The New Physics of Startups

The conventional wisdom around building and running software startups emerged from a single constraint: building software was expensive.

When engineering is your scarcest resource, every line of code carries risk. You validate before you build because building the wrong thing costs you six months and half your runway. The MVP exists to answer one question as cheaply as possible: should we build this at all?

That constraint is dissolving. And when the constraint changes, the strategy derived from it has to change too.

Where the old playbook came from

I ran a VC-backed startup for three years. Three pivots, $5M raised, a team of engineers building as fast as we could. Every wrong bet was measured in months and hundreds of thousands of dollars. The MVP wasn't a philosophy to us – it was survival. We couldn't afford to build something nobody wanted, so we did everything we could to validate first and build second.

That math made sense. When your feedback loop is "hire engineers → build for weeks/months → ship → learn," you need to front-load as much learning as possible before the expensive part.

The entire lean startup canon follows from this: customer development before engineering, landing page tests before prototypes, concierge MVPs before real products. Reduce the cost of learning by separating it from the cost of building.

What actually changed

AI didn't change everything. The underlying principles – reduce waste, learn fast, don't build things nobody wants – are as sound as ever. What changed is the cost structure.

What used to take a team of three engineers a quarter can now be built by one person in a weekend. Not a mockup. Not a prototype. A working product. The gap between "validate the idea" and "just build the thing" has collapsed.

The experience of shipping software now is qualitatively different from five years ago, and not just incrementally faster. The whole structure of the work has changed.

When building is cheap, the entire risk profile shifts. The expensive part is no longer "can we build this?" It's "can we get anyone to care?"

The old risks vs. the new risks

The lean playbook optimized for build risk – the danger that you'd spend your limited engineering capacity on the wrong thing. That risk still exists, but it's been massively deflated.

What's inflated instead:

Distribution risk. When everyone can build, the market floods with products. Getting attention, earning trust, reaching the right people – that's the hard part now. The bottleneck moved from the supply side to the demand side.

Taste risk. When building is cheap, the differentiator isn't whether you can ship – it's whether you can ship something that's good. Product sense, design instinct, knowing what to leave out. These are harder to systematize and harder to shortcut with AI.

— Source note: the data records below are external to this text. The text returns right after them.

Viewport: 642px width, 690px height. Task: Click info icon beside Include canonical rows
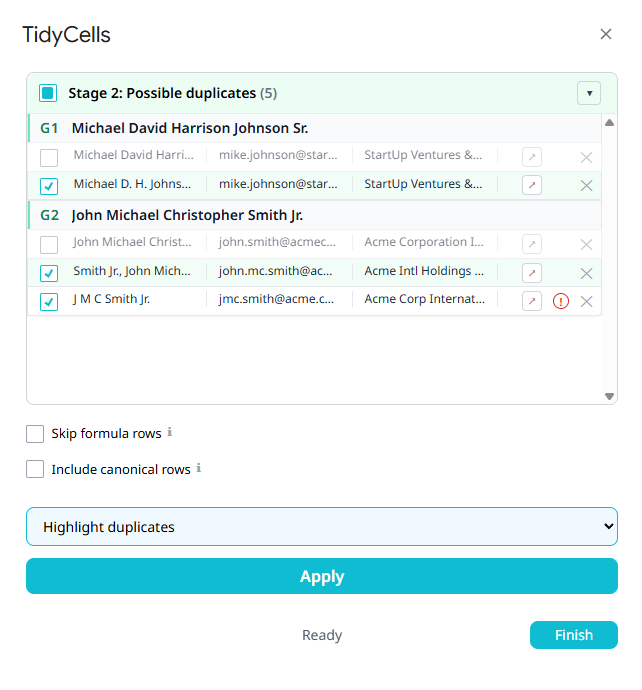[199, 468]
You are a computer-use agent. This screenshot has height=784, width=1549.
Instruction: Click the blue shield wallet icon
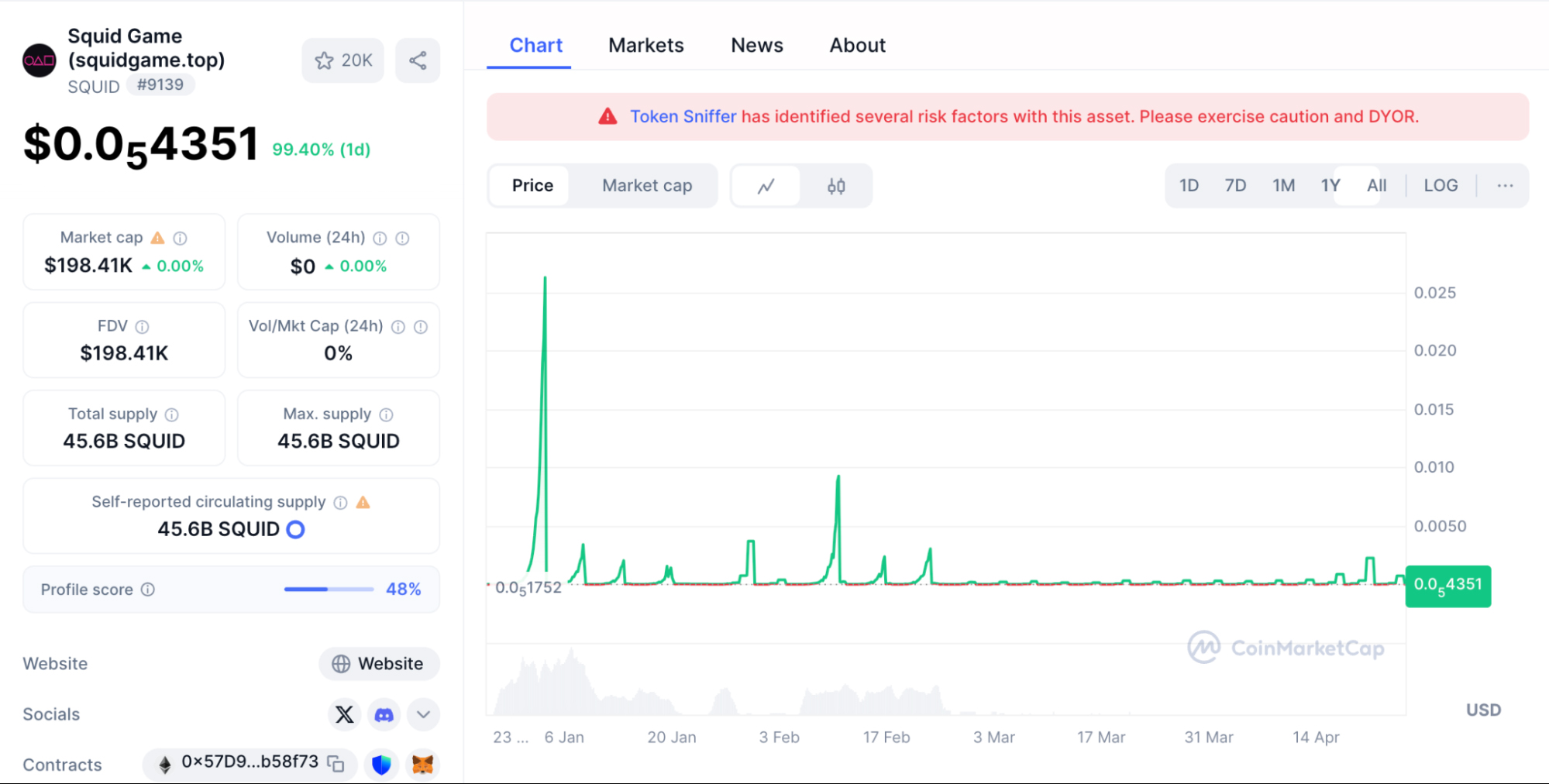pos(381,765)
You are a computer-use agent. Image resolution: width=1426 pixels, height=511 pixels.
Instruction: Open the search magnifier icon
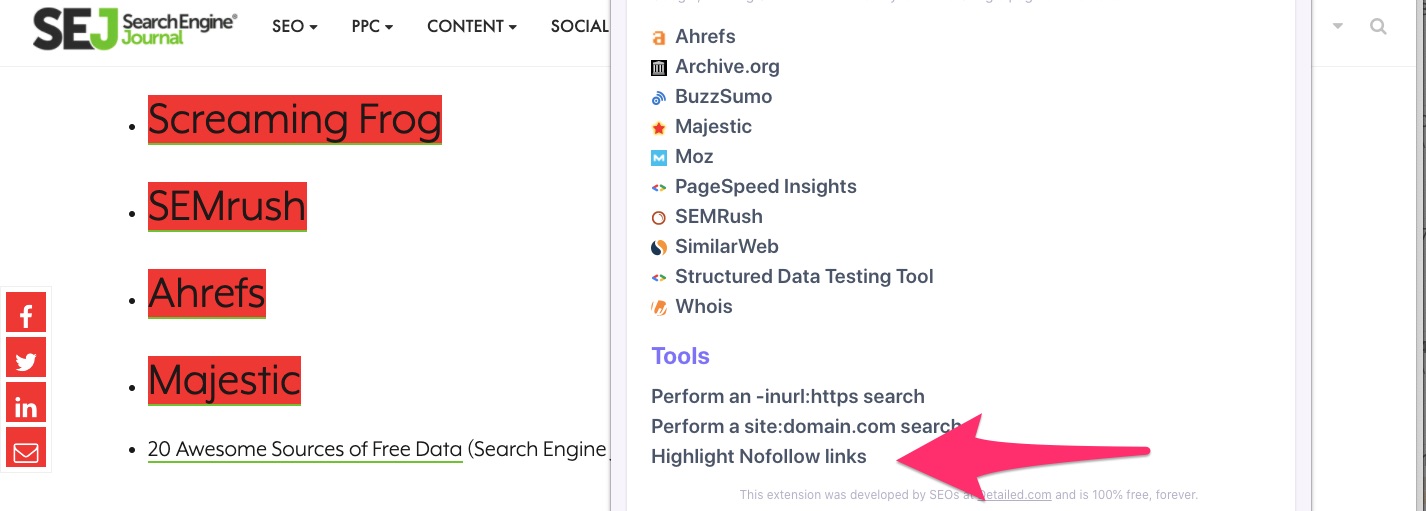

Problem selection risk. If you can build anything quickly, the highest-leverage decision is what to build. Picking the right problem matters more than ever because the cost of picking wrong is no longer months of engineering – it's the opportunity cost of not building the right thing instead.

A new mental model

If the old model was "build → measure → learn," the new model might be closer to:

Understand → build → distribute → learn.

There's a tempting version of this moment that says: building is cheap now, so just build everything and see what sticks. Ship fast, ship often, let the market decide.

But that's a trap. Building may be cheap, but distribution isn't. Getting a product in front of the right people, earning their attention, building enough trust for them to actually try it – that's as expensive as ever. Maybe more so, because the market is noisier than it's ever been. You can't validate a hundred bets if nobody sees ninety-five of them. Product fatigue is real. People are tired of trying new things that don't solve a real problem.

So if you can build anything quickly, the highest-leverage work isn't the building. It's the understanding that happens before you build. Researching workflows. Developing empathy for how people actually work. Identifying problems that are genuinely worth solving – not just problems that are easy to build solutions for.

That's the part AI can't do for you. The research, the human judgment, the taste for which problems matter – that's the new bottleneck, and it's the work worth investing in. Every pass through the loop costs real distribution effort, so you want each one to count.

The old playbook said: validate before you build, because building is expensive. The new version isn't "skip the thinking because building is cheap." It's the opposite. Building is cheap, so you can afford to spend more time thinking. Get the problem right, then build with confidence, then distribute deliberately, then learn from what you shipped.

What hasn't changed

The first principle underneath all of this is the same: don't waste time on things that don't matter. Lean methodology was one instantiation of that principle, optimized for a world where engineering time was the thing you couldn't waste. The principle holds, but the instantiation needs updating.

I wrote about startup first principles separately, and the core of it applies here. When the environment changes, you don't abandon principles. You re-derive the practices from the same principles under new constraints.

Thriving in this environment means neither clinging to the old playbook nor declaring that nothing from the past applies. It means understanding why the playbook existed and rebuilding it for a world where building is the easy part.